==== Data shown
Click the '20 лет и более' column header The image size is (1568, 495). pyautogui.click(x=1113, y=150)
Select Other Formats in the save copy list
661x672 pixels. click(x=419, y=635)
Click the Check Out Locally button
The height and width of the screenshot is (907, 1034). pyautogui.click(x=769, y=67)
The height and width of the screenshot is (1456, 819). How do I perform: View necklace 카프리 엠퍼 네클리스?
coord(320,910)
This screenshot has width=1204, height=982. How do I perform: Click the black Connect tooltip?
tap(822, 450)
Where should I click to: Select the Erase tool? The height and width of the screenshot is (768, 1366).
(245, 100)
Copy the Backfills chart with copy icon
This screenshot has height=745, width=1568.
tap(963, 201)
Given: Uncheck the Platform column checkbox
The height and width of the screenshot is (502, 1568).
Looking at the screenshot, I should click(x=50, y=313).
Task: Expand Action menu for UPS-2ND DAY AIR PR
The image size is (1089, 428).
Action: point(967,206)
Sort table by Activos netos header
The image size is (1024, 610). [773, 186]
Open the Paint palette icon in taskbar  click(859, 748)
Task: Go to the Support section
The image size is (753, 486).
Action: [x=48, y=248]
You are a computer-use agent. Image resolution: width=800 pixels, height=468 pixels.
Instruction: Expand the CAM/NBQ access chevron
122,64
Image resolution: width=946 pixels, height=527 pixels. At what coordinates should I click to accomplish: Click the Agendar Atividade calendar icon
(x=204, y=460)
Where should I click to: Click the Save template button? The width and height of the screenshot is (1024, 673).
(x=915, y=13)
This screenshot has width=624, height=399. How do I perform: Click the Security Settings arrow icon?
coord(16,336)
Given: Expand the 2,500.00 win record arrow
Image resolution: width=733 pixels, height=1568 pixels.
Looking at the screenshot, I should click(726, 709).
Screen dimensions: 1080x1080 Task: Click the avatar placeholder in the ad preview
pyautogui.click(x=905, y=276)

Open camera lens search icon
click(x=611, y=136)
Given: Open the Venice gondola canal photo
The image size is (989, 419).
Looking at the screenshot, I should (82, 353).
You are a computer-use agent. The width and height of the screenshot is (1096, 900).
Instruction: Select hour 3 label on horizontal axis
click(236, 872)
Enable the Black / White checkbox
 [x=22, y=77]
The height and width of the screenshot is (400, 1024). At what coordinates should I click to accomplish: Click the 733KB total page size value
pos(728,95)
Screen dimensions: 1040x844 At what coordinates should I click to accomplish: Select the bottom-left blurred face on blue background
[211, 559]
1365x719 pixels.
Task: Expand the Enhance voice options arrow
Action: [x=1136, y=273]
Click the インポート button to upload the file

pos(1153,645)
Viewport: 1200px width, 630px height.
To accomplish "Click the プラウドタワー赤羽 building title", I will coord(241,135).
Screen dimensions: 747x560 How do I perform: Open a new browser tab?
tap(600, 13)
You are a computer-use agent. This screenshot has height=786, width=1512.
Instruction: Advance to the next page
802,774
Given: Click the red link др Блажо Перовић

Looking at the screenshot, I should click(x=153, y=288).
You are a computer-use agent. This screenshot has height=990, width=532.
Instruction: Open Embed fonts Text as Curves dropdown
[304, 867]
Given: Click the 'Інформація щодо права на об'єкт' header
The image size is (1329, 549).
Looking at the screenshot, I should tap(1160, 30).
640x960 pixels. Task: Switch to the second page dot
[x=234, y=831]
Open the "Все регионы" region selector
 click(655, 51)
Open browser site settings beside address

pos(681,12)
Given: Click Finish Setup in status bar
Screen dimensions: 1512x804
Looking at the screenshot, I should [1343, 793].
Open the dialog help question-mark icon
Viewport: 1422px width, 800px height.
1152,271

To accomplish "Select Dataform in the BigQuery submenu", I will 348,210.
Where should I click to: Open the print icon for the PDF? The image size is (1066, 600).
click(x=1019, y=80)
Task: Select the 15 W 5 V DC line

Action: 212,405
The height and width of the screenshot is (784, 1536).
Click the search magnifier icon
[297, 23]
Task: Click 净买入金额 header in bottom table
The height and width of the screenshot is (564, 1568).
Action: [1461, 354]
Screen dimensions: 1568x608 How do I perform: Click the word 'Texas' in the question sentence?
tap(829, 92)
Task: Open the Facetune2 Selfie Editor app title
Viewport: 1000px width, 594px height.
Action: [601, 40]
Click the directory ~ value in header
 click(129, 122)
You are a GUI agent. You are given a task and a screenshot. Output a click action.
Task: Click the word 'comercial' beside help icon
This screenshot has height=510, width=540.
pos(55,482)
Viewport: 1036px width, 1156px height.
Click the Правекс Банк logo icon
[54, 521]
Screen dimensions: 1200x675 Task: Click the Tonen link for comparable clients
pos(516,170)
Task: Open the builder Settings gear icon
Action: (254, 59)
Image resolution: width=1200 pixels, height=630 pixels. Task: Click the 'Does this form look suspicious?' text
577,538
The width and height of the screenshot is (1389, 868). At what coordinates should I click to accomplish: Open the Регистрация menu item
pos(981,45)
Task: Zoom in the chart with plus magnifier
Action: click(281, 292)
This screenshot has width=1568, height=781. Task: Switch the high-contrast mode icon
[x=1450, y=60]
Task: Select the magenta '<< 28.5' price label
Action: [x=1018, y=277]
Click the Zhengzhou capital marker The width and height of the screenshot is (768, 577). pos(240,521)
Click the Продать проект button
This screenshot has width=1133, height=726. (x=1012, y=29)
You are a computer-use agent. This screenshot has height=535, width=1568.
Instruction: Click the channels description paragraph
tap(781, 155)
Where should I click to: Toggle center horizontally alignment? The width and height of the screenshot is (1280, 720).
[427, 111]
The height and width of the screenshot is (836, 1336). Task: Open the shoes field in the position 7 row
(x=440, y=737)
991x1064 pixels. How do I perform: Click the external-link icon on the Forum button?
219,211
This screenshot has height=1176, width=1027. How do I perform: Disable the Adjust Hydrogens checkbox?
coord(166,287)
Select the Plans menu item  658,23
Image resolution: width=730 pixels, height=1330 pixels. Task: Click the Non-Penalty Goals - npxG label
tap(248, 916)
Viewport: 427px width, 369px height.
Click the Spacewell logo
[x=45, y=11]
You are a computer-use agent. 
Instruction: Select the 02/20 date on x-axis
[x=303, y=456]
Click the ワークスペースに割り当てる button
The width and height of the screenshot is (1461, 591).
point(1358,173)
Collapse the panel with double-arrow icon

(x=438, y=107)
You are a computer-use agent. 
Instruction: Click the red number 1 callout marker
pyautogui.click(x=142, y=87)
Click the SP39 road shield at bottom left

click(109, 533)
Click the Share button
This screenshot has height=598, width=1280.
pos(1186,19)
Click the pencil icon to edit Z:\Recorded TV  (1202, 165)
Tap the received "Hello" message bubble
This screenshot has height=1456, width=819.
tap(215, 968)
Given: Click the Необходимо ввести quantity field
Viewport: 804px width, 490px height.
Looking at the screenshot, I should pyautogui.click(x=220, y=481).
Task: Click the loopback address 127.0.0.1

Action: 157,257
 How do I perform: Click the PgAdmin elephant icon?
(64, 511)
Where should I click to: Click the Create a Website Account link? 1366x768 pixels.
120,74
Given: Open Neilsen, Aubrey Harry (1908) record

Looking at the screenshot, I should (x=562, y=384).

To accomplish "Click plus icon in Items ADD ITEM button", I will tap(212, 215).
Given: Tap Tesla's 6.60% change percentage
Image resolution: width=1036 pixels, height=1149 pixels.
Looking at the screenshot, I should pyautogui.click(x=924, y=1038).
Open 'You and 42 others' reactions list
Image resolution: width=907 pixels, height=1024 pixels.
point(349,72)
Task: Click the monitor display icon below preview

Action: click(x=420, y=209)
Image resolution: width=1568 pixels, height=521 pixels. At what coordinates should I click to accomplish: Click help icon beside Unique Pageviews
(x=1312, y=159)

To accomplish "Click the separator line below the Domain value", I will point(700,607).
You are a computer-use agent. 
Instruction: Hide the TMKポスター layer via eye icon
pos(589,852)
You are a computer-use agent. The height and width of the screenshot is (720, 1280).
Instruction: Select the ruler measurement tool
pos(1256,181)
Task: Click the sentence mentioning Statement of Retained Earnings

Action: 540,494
========
▶ **The task**: Which lines above hold the string "title"? Copy every one of them.

▶ **Result below**:
To accomplish "Click the プラウドタワー赤羽 building title", I will coord(241,135).
Task: Open the Facetune2 Selfie Editor app title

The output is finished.